Nem toda radiação UV serve
É importante salientar que não existe só um "tipo" de raio ultravioleta. Há três tipos semelhantes, mas variam na capacidade de penetração e comprimento de onda.
"Dessas, o UV-C é considerado germicida, ou seja, capaz de inativar bactérias, fungos e vírus em superfícies, ar e ambientes", explica Cecília Benazzato, biomédica e doutoranda em Ciências pela Universidade de São Paulo (USP).
Além do UV-C, que tem um comprimento de onda de 100 a 280 nanômetros, há ainda:
- UV-A (onda entre 320 e 400 nm): correspondente a 95% da luz ultravioleta existente na Terra e capaz de penetrar na camada mais profunda da pele humana, causando envelhecimento precoce
- UV-B (onda entre 280 e 320 nm), que causa queimaduras na pele diante de uma exposição longa e pode causar mutações genéticas que resultam em câncer de pele
Isso explica por que a luz solar —que contém todas as variações da radiação UV— tem propriedades germicidas.
Mas não vá pensando que simplesmente deixar objetos expostos ao Sol é garantia de que eles estarão livres de vírus e bactérias. Aqui, a eficiência da luz solar depende de vários fatores, como horário do dia, localização geográfica e época do ano.
"Como a camada de ozônio da atmosfera bloqueia parte dos raios UV, podemos não obter a total destruição de bactérias, fungos e vírus em roupas, superfícies, ar etc. Se as roupas estiverem úmidas pelo suor e forem expostas ao Sol, o efeito pode ser o contrário: aumentar a proliferação de bactérias, porque a umidade impede que os raios penetrem no interior das fibras do tecido", explica Benazzato.
Na prática
Outro fator a ser considerado é que, mesmo quando bombardeados por radiação UV-C emitida por dispositivos especializados, os vírus não são inativados instantaneamente.

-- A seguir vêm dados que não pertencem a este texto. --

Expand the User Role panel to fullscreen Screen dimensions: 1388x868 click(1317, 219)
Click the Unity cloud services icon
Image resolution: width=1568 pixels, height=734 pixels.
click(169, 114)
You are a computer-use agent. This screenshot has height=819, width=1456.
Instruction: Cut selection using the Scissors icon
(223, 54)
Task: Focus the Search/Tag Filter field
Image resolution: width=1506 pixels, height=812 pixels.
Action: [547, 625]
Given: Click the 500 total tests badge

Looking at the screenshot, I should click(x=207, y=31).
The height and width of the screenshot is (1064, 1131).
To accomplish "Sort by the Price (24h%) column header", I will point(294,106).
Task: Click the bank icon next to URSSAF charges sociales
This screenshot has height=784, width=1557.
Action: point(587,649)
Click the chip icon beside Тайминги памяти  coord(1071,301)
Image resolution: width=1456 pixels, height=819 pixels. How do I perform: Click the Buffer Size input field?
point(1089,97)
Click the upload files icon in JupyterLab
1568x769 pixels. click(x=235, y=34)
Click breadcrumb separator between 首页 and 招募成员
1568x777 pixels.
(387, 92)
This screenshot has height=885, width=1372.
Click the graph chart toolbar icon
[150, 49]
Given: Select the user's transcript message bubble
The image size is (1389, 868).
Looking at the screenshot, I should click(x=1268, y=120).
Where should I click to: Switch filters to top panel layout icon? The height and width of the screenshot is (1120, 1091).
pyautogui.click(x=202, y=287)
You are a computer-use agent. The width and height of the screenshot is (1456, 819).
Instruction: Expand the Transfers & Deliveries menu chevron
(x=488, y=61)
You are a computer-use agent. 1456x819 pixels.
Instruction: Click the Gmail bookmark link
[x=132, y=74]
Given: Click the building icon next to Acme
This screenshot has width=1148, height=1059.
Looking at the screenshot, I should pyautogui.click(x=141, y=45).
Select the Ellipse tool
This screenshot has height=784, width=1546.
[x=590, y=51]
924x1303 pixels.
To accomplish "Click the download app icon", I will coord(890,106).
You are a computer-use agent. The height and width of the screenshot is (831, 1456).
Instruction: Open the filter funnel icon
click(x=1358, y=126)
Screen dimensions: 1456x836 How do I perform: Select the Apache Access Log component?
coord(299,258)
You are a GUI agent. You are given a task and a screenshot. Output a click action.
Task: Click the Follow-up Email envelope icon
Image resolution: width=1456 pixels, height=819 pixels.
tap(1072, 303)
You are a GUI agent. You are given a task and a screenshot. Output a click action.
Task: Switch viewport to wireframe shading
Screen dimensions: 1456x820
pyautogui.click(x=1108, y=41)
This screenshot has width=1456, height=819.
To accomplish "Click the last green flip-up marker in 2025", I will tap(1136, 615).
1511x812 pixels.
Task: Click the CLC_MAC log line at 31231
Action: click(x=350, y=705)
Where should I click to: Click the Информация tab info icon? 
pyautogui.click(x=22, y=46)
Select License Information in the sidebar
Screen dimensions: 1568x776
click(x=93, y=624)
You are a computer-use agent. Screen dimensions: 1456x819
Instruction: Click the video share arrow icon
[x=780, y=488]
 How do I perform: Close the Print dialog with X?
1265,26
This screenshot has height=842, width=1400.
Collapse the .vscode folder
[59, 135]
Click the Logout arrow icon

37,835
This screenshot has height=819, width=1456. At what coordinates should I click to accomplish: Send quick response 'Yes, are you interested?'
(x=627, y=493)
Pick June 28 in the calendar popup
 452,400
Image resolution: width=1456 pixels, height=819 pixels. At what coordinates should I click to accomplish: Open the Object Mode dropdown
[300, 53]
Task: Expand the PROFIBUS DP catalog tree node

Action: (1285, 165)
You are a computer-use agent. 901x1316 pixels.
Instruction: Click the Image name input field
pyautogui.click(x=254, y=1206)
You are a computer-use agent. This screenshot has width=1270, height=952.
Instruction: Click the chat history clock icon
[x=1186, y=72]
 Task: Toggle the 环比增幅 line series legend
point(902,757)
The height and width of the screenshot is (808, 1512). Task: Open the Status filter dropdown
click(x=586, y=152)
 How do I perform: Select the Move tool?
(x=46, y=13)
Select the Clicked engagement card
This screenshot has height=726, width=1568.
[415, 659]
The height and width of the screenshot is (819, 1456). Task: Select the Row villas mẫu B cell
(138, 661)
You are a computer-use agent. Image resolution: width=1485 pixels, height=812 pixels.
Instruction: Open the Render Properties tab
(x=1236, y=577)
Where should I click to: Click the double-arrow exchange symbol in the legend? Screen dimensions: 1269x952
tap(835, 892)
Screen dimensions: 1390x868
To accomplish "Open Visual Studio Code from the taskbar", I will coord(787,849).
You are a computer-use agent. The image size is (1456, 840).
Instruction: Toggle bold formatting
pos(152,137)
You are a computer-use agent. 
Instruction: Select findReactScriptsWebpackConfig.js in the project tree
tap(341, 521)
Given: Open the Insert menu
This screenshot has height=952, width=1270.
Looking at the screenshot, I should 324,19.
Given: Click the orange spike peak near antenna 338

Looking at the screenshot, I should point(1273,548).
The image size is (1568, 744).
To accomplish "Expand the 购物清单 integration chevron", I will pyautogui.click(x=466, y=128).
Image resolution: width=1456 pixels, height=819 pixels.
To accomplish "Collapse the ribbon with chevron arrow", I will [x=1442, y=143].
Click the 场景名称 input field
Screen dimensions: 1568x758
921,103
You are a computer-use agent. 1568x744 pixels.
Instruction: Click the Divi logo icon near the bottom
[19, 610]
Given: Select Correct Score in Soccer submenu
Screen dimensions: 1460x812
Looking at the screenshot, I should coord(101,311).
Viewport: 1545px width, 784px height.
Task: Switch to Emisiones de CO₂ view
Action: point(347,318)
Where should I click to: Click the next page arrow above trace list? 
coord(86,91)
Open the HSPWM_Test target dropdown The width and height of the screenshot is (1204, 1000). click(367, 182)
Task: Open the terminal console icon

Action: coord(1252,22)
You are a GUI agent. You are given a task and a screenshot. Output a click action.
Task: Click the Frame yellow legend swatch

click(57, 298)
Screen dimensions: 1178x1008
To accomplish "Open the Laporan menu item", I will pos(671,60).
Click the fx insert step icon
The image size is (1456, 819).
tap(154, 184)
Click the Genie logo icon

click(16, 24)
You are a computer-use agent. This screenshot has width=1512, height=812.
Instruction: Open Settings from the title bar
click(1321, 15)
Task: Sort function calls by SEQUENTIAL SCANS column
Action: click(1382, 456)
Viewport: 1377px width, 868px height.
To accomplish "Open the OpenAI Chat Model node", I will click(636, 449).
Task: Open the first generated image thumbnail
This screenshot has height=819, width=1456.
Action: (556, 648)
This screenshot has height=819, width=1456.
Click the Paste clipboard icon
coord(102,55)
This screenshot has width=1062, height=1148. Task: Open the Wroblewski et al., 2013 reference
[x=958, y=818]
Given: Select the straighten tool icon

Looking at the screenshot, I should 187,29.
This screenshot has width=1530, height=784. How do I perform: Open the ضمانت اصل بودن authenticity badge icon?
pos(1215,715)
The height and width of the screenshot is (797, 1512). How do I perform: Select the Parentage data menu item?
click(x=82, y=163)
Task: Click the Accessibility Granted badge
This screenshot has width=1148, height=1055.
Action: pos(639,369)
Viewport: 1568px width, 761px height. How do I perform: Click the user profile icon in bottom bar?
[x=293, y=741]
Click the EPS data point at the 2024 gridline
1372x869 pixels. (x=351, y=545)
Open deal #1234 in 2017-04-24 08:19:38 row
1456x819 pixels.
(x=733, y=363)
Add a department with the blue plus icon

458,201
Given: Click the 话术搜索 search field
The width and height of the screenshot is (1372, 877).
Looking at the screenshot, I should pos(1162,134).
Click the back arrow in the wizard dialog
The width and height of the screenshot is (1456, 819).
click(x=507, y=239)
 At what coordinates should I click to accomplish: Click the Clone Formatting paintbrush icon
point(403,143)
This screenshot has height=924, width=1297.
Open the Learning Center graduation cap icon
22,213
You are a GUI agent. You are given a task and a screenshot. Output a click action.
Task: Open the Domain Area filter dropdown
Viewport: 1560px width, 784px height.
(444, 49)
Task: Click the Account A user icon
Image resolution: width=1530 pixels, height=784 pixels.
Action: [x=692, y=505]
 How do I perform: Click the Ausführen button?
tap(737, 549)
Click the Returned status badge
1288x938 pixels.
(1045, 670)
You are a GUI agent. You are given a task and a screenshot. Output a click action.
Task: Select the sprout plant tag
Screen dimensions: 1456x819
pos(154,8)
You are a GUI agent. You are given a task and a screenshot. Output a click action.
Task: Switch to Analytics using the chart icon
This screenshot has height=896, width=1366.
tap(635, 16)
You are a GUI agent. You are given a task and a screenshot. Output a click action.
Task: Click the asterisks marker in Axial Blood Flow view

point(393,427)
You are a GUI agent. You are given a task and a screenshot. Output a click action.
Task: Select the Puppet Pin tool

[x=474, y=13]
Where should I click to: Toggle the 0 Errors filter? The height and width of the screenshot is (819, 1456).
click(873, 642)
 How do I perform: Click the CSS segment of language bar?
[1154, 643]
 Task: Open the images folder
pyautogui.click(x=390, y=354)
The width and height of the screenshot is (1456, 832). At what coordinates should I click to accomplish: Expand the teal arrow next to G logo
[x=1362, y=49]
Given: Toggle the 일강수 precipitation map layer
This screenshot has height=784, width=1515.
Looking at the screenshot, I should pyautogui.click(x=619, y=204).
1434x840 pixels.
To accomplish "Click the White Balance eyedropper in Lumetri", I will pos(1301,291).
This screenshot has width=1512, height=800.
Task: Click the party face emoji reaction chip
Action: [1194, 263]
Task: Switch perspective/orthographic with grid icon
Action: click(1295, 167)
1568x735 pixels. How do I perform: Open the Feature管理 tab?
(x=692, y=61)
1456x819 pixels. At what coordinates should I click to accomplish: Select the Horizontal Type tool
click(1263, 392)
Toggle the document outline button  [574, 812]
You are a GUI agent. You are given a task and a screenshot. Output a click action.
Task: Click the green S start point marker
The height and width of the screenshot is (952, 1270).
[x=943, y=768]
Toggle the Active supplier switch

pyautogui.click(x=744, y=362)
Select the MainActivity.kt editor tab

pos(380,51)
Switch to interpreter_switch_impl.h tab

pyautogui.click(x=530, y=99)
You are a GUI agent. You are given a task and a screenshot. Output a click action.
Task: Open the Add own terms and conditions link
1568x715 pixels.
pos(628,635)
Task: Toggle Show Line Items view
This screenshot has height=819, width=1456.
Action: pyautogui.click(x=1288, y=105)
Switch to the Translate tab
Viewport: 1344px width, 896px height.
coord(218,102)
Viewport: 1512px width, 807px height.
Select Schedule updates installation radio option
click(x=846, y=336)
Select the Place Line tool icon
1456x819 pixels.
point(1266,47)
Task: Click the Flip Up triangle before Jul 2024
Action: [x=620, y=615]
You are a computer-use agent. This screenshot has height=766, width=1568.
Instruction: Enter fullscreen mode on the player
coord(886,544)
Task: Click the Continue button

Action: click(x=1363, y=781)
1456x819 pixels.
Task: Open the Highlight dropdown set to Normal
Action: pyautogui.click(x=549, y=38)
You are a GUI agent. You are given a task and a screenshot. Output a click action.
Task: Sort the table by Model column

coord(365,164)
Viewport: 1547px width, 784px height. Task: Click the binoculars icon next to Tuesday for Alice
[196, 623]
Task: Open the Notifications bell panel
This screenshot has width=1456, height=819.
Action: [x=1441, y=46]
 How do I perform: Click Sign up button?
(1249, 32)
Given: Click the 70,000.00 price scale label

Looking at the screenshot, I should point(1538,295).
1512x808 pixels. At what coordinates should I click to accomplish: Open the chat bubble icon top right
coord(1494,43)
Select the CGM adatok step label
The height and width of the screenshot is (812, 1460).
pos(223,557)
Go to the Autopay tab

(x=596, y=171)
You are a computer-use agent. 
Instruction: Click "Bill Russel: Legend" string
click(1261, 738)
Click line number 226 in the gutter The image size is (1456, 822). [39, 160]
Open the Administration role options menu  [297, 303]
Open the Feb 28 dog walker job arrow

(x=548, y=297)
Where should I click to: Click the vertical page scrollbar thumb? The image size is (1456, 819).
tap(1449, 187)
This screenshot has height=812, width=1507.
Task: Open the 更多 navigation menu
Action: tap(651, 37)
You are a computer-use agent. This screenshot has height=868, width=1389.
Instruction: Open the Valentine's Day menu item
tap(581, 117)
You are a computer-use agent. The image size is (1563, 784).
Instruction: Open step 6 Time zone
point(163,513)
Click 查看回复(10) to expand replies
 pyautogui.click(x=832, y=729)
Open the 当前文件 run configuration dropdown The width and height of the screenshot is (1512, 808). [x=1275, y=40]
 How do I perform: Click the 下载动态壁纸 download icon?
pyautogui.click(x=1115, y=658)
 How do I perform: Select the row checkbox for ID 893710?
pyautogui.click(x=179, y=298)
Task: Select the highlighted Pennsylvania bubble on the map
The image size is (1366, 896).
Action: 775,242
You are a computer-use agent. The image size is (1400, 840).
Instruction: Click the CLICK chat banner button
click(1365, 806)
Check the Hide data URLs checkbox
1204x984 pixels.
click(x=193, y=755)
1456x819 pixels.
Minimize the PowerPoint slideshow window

Em testes realizados na Unicamp, três aparelhos —dois para uso localizado (dois tipos de câmara de raios UV-C) e um para uso em área (uma torre com lâmpadas que emitem raios UV-C)— foram avaliados.
Todos eles foram capazes de inativar os vírus, mas o tempo para isso acontecer variou entre um minuto, no caso dos aparelhos de uso localizado, e 15 minutos, no caso da torre com lâmpadas.
A ideia é que eles possam ser usados de maneira mais abrangente, sem que haja a necessidade da aquisição de equipamentos especializados e caros que usam os raios para fins germicidas.
"O grande problema nesse momento de pandemia é que tudo é urgente. Então estamos fazendo equipamentos com ex-alunos que se mostrem alternativas pequenas, mas muito eficientes, para desinfetar máscaras e ambientes. A ideia é que sejam coisas simples e efetivas que qualquer lugar possa ter", explica Arns.